Data shown Start Marker
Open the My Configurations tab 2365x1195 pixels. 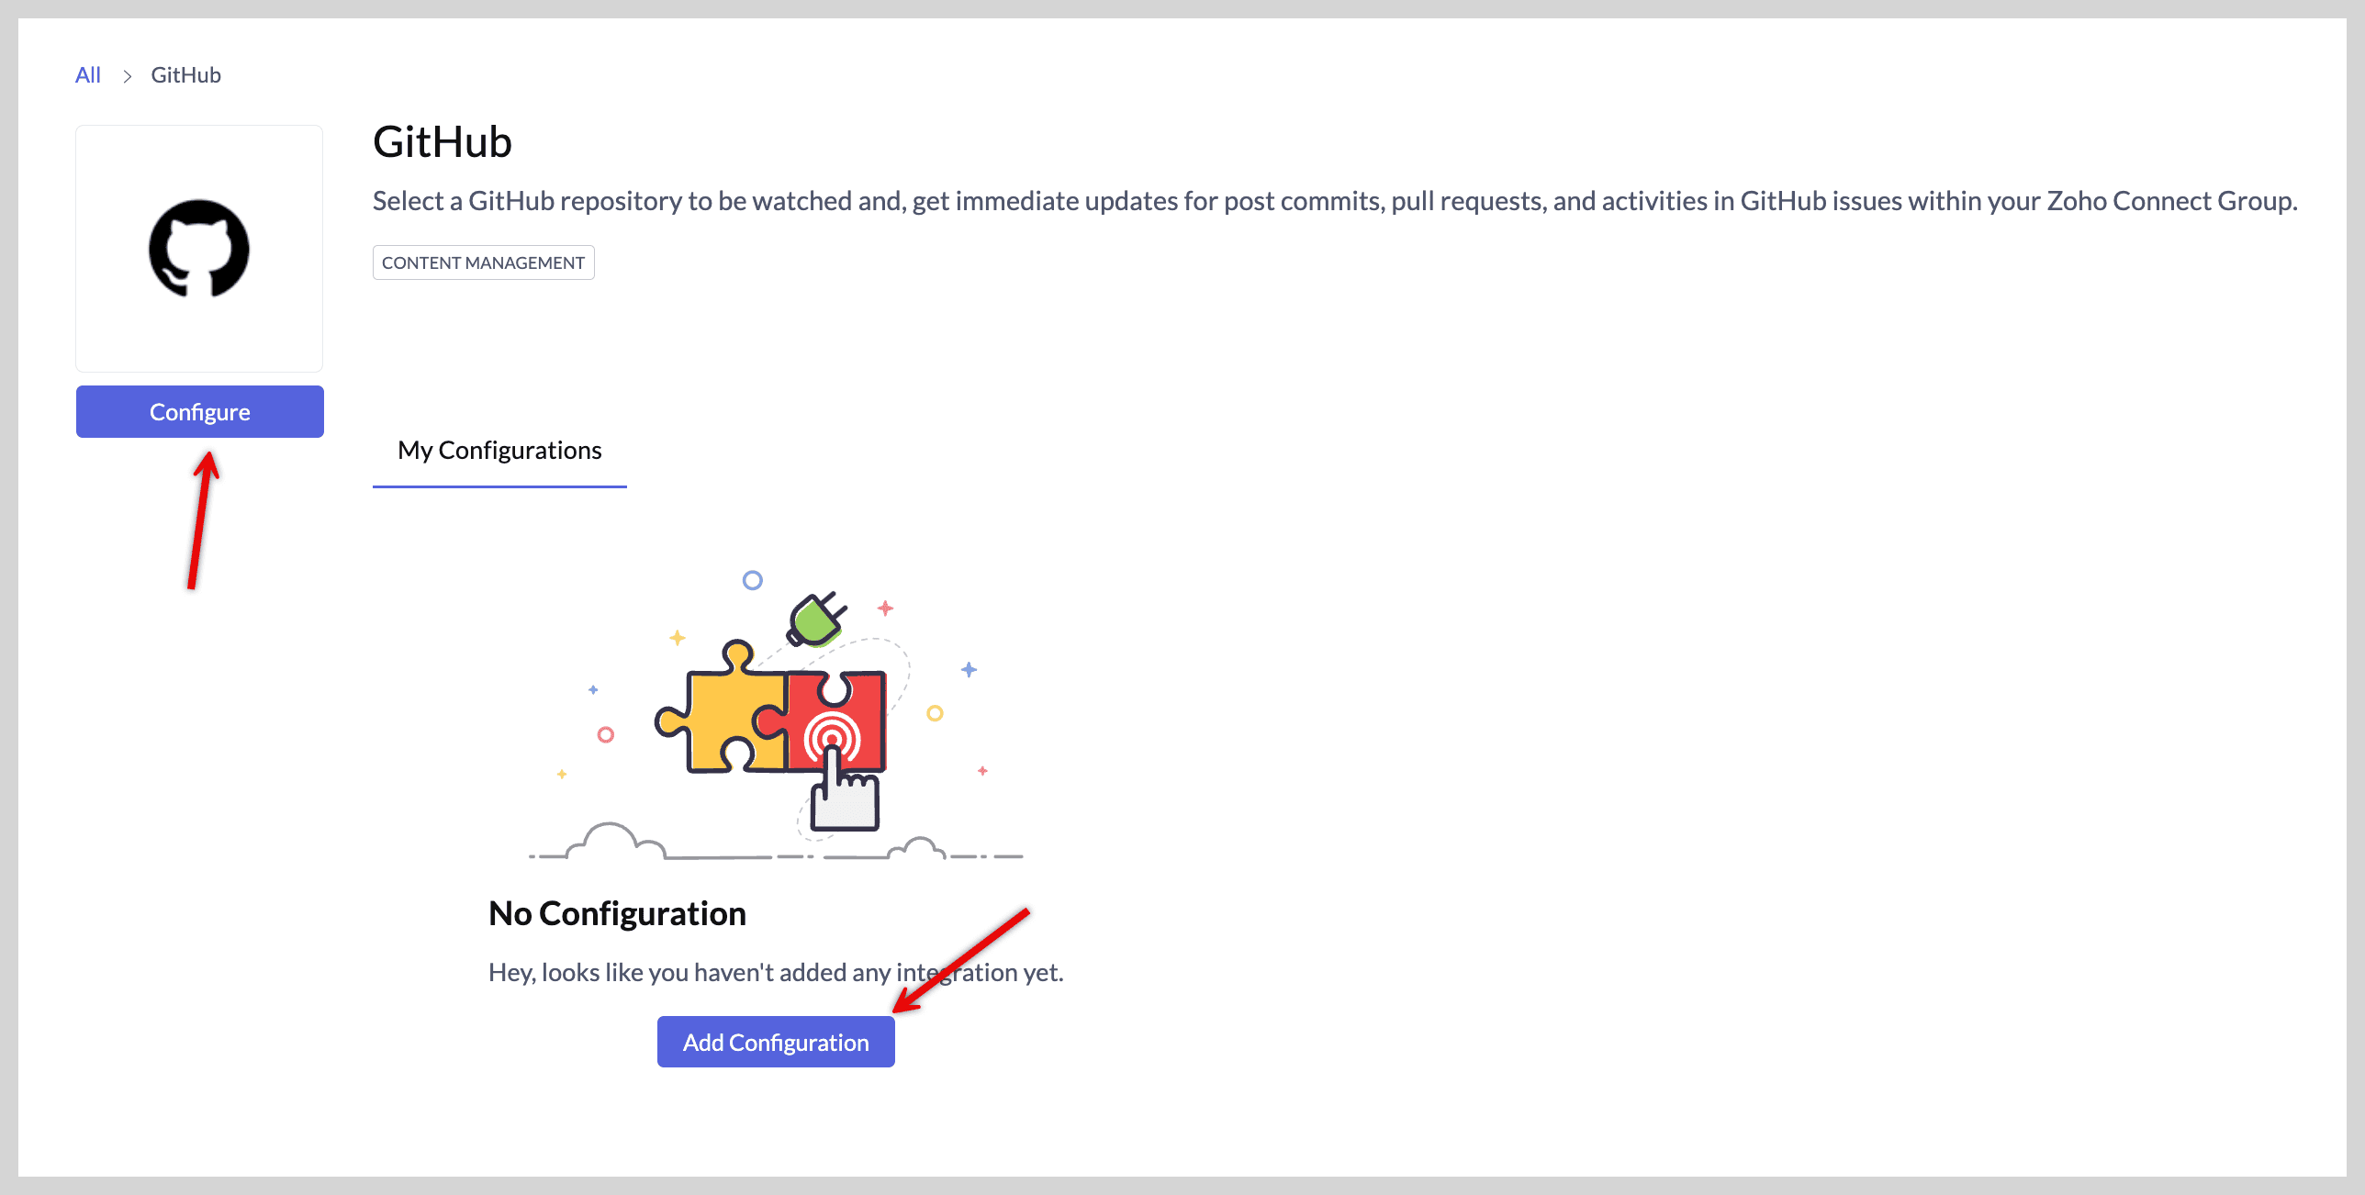point(499,451)
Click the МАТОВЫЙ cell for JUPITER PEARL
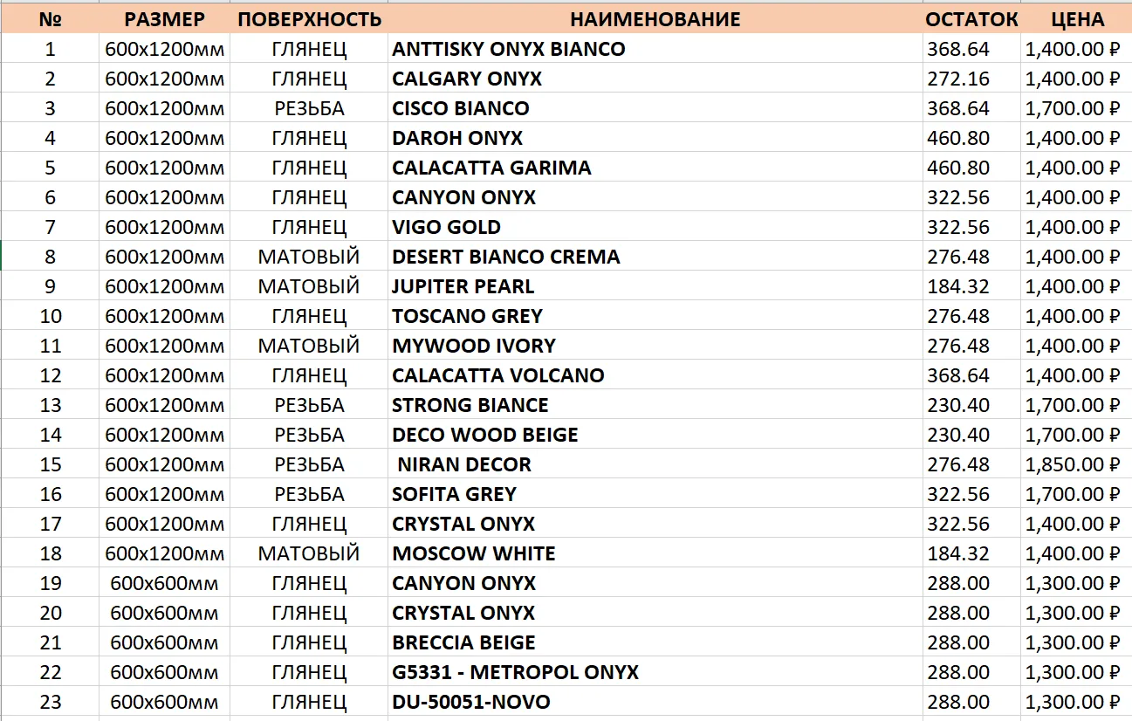This screenshot has width=1132, height=721. (x=309, y=286)
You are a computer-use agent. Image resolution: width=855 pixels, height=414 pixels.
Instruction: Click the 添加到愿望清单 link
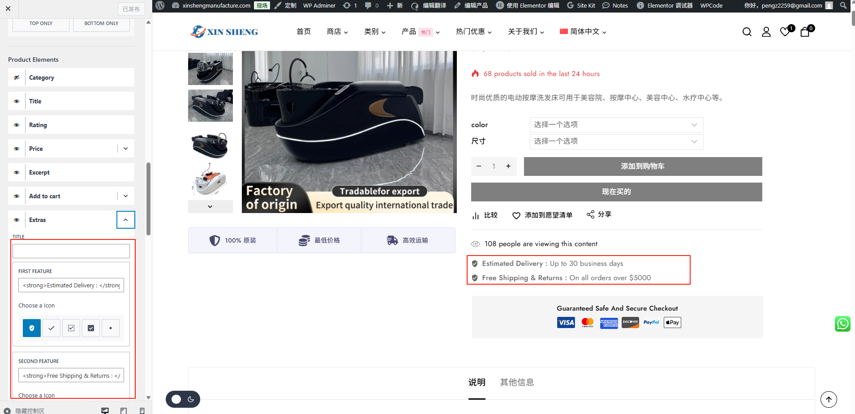(542, 215)
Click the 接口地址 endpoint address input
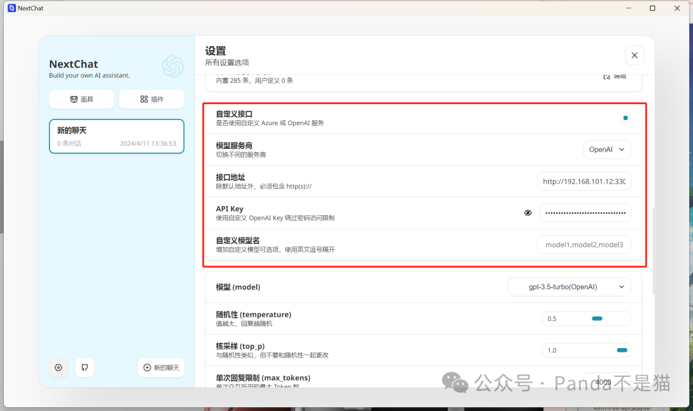This screenshot has height=411, width=693. coord(584,181)
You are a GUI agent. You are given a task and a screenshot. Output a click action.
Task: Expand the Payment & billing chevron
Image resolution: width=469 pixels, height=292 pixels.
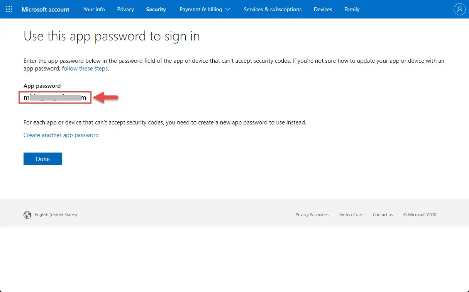[x=227, y=9]
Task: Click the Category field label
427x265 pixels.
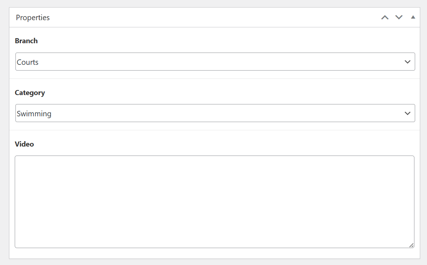Action: tap(30, 93)
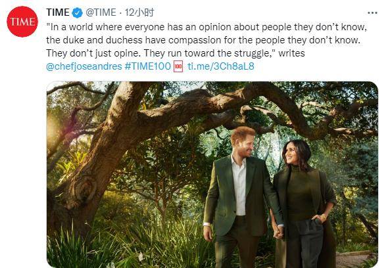Click the woman in the dark turtleneck
The width and height of the screenshot is (388, 268).
(x=304, y=204)

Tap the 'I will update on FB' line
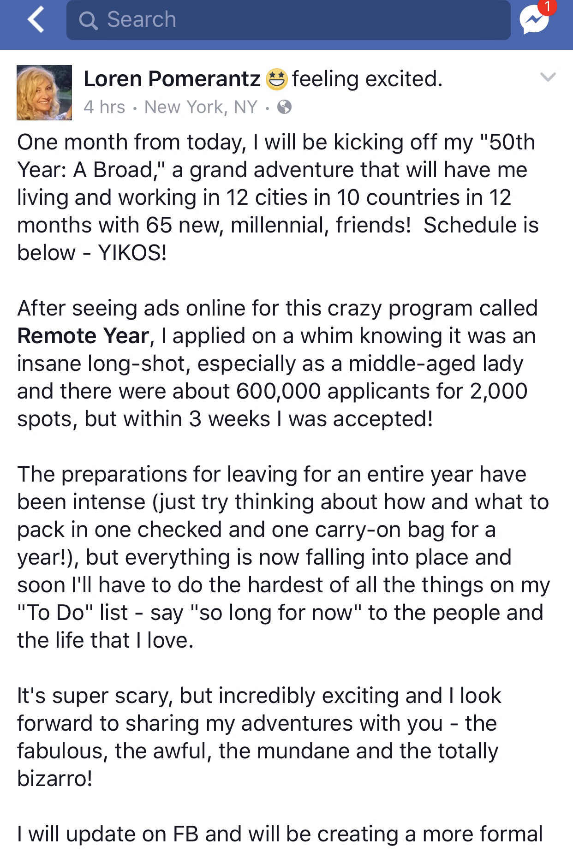(280, 834)
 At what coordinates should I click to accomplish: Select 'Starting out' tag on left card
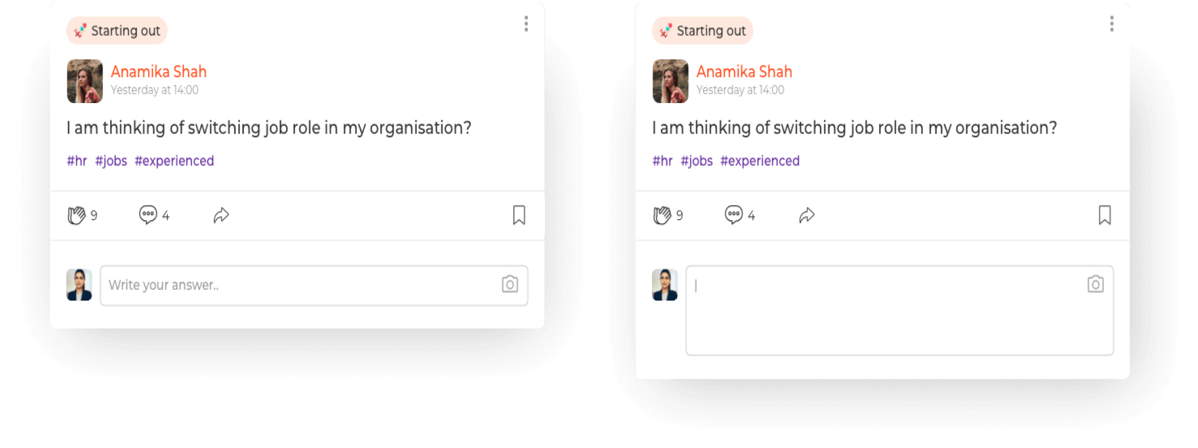(x=117, y=30)
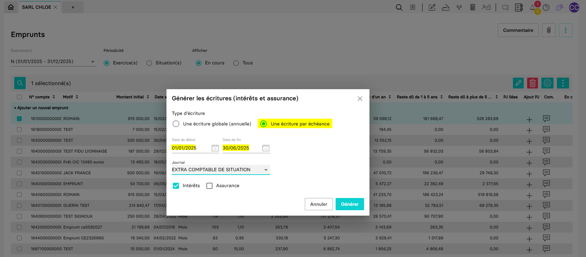
Task: Open the help question mark icon
Action: coord(546,7)
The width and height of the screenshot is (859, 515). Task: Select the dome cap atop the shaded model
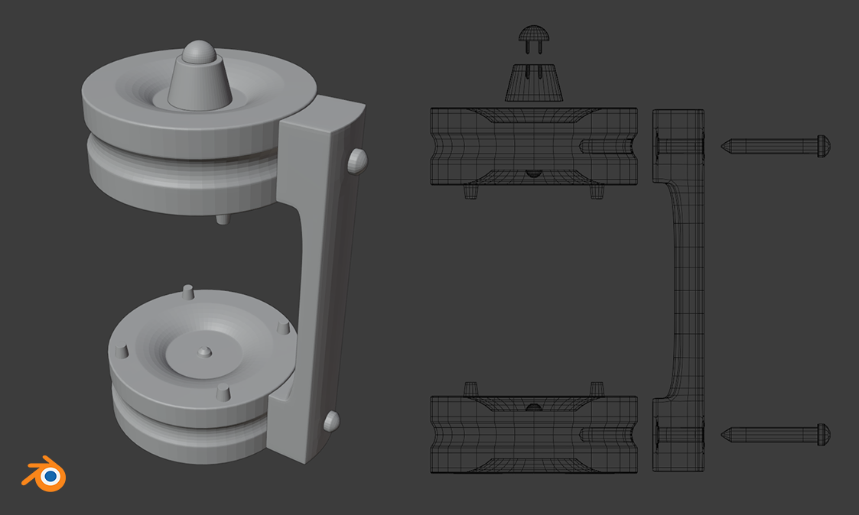coord(198,53)
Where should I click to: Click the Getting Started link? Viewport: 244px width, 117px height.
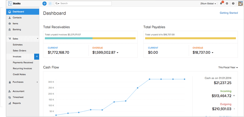(229, 13)
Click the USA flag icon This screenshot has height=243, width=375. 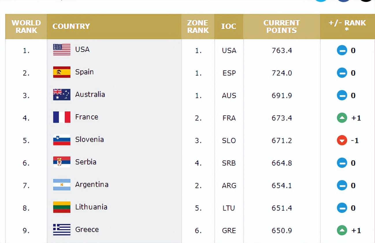point(62,50)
Data shown End Marker
Your objective:
Which lines hold the string "agent"? Copy all of them from the data above.

Solution:
You are a computer-use agent. Image resolution: width=855 pixels, height=414 pixels.
You are a GUI agent. You are given a task and a screenshot. Output a click action.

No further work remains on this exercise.